> _Petunjuk Tugas_: Sebutkan seluruh kata sifat yang digunakan dalam teks tentang pemuda di era globalisasi untuk melukiskan nuansa kehidupan para pemuda pada kondisi sekarang.

> _Teks Bacaan_:
------------------------------------------------------------------------

Pemuda di Era
Globalisasi
Pemuda merupakan sosok yang senantiasa
mengisi dan hadir dalam setiap etape sejarah serta menempati posisi yang khas.
Pemuda memberi arti tersendiri bagi transformasi sejarah. Dapat disimak dengan
seksama peran pemuda menjadi lokomotif pergerakan nasional semasa jaman
kolonialisasi Belanda. Progesifitas angkatan muda bumi putera (khususnya yang
terdidik) kala itu, demikian mengesankan. Pemuda merasa memiliki tanggung jawab
penuh atas masa depan bangsanya.
Pendek kata,
pemuda adalah nafas zaman, tumpuan masa depan bangsa yang kaya akan kritik,
imajinasi, serta peran dalam setiap peristiwa yang terjadi di tengah perubahan
masyarakat –agent of change [1] .
Tidak bisa dipungkiri pemuda memegang peran penting dalam hampir setiap
transformasi sosial dan perjuangan meraih cita-cita.
Pemuda
yang hidup dalam suasana pergolakan kemerdekaan dan perjuangan, akan cenderung
memiliki kreativitas tinggi dan keunggulan untuk melakukan perubahan atas
berbagai kerumitan serta masalah yang dihadapi.
Akan tetapi bagi para pemuda yang hidup dalam nuansa nyaman, aman, dan
tentram seperti kondisi sekarang, cenderung apatis, tidak banyak berbuat dan
hanya berusaha mempertahankan situasi yang ada. Usaha serta kerja keras dalam
melakukan perubahan yang lebih baik dan produktif cenderung semakin berkurang
atau bahkan cenderung tidak kreatif sama sekali.

------------------------------------------------------------------------

> _Informasi Pendukung_:
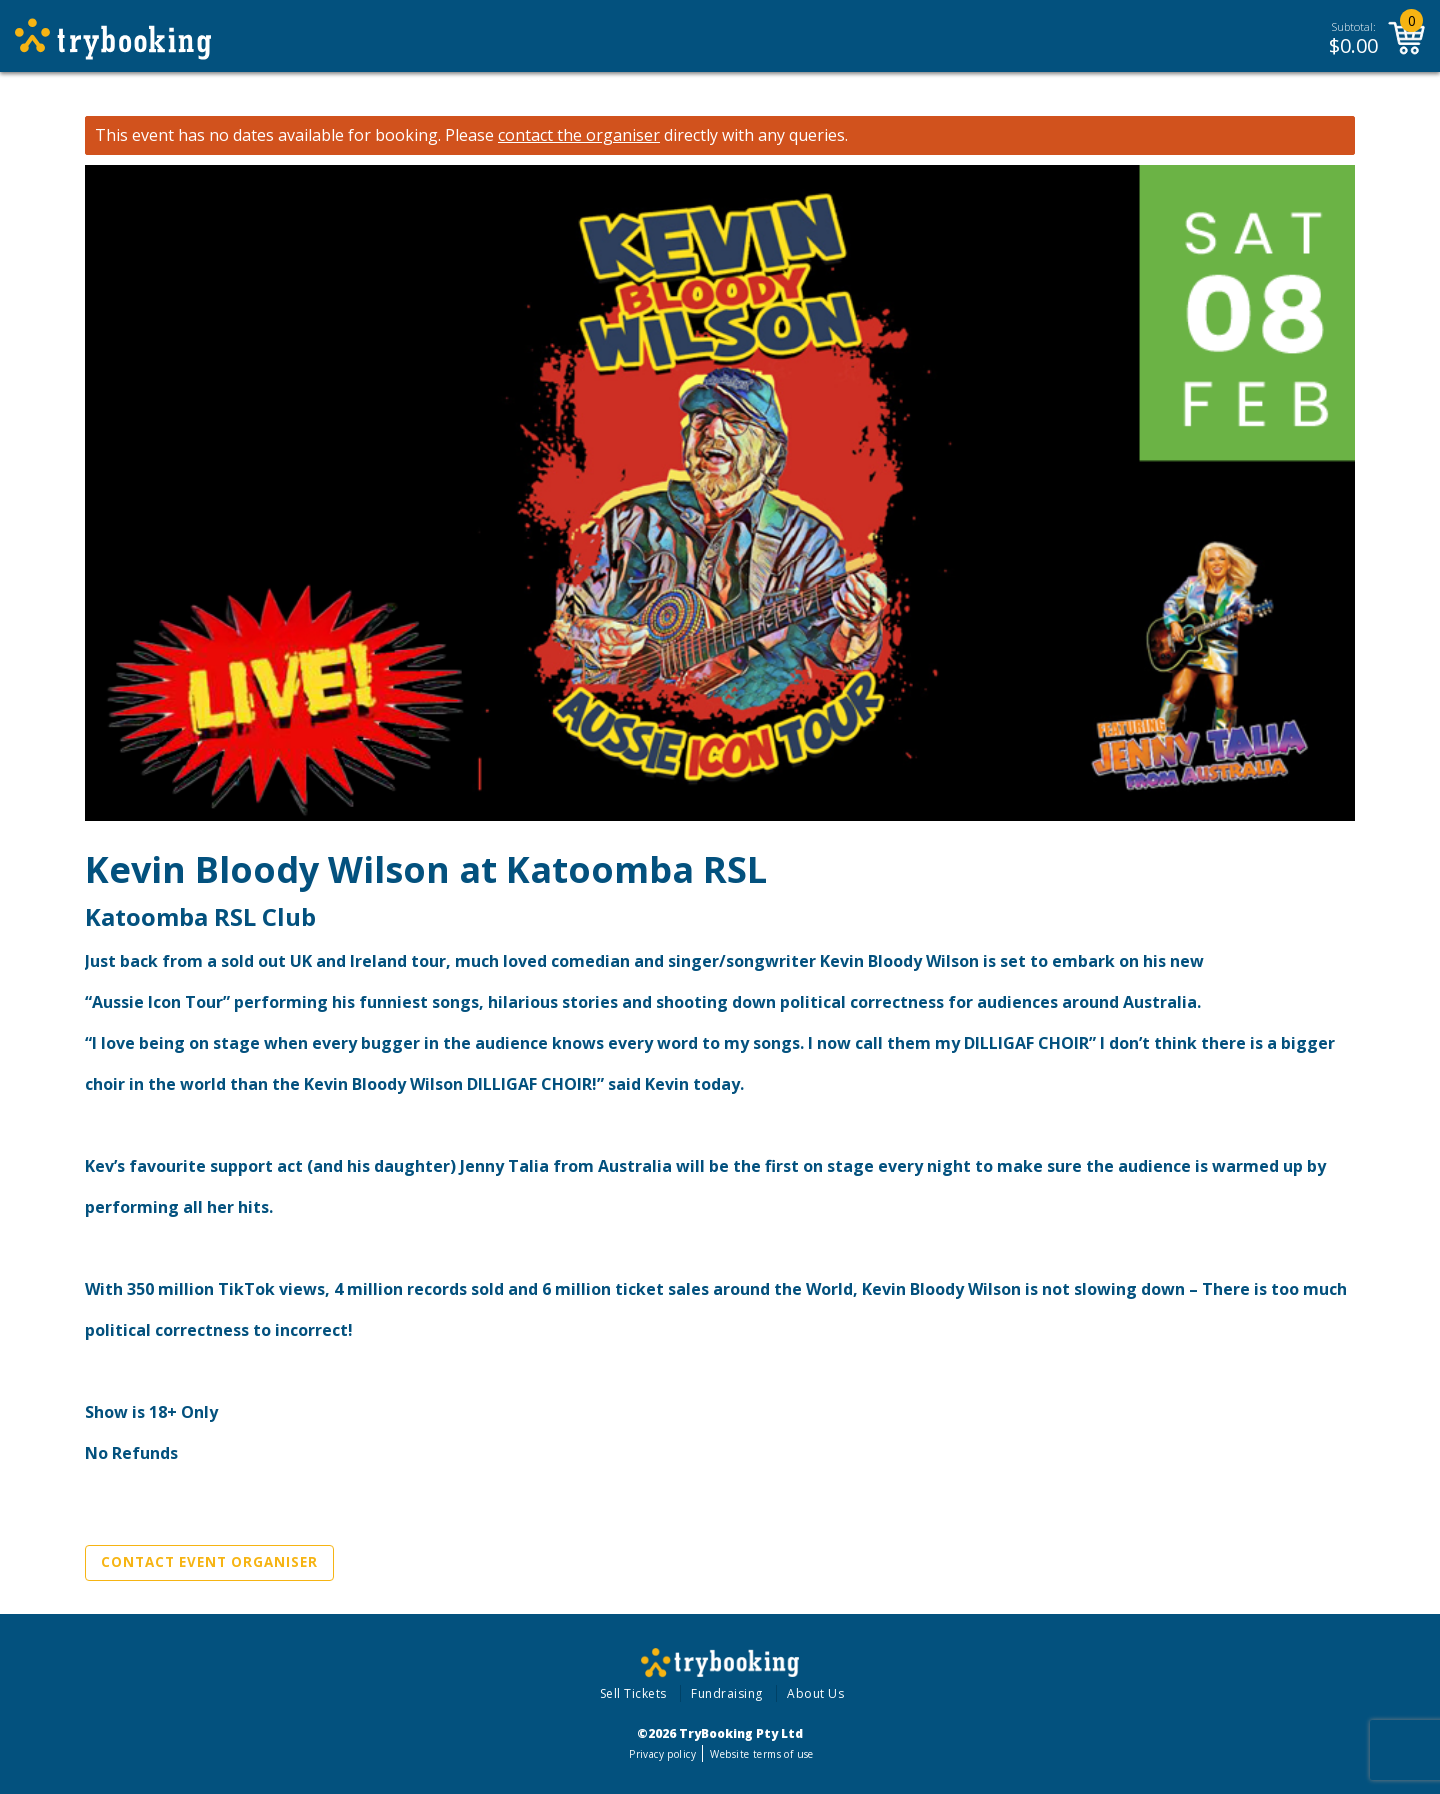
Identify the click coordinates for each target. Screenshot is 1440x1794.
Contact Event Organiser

------------------------------------------------------------------------

> _Jawaban Latihan_: Nyaman, aman, dan tentram.